The new dean of the University of Utah College of Social Work, Dr. Hank Liese.

Lawrence Henry (Hank) Liese saw golf in his future. A lot of golf — and more free time with Gail, his wife of 29 years, and their two dogs Lulu, a 10-year-old Lhasa Apso, and Murphy, a 16-year-old Schnoodle. That was the tantalizing promise of his July 2014 phased-retirement plan. As it turns out, Dean Liese, who does many, many things well, was completely unsuccessful at phased retirement. This is the story — albeit short — of his path to the deanship in the College of Social Work (CSW) — rather than the senior golf circuit.

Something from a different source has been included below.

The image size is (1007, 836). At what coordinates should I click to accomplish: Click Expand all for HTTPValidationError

Dean Liese completed an MSW-PhD program at the University of California, Berkeley in 1990, after which he worked as a disabilities case manager for three years. He was hired as an assistant professor at the CSW in August 1993 and, over the course of his 22 years at the College, has taught, served as development director and alumni relations coordinator, directed the PhD Program, served as associate dean for academic affairs, and been a special assistant in the University’s Office for Faculty. He has been a lead member on numerous University committees, including one that increased the role of the University’s career-line faculty in shared governance through representation on the Academic Senate and other initiatives. When the national search for a new dean did not result in the right fit for the CSW, Senior Vice President for Academic Affairs Ruth Watkins asked Dean Liese to serve as dean for at least the next two years.

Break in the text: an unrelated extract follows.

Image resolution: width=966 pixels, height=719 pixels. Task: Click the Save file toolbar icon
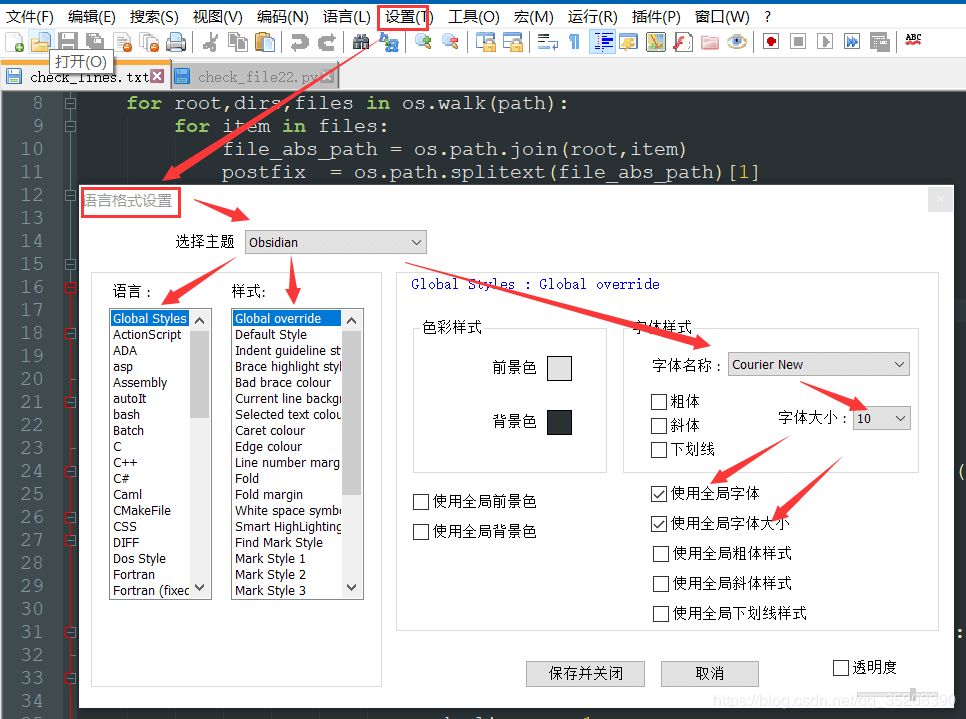click(68, 42)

Although Dean Liese’s path to the dean’s office was unusual, he has fully embraced his role and received the enthusiastic support of administration, faculty, staff, and students. He is committed to collaboratively creating a strategic plan for the College — one that will have input from many and buy-in from stakeholders. “My number one goal is to increase our national visibility and stature,” he said. “Although rankings are often methodologically flawed, they do mean something and they are important in attracting good faculty, students, and research opportunities.”

Dean Liese is enthusiastic about the future — and confident in the ability of faculty, staff, students, alumni, and friends to take the College to new heights. “The best part of the job,” he shares, “is coming in every day and seeing the people. I appreciate that everybody wants the same thing — to be great.”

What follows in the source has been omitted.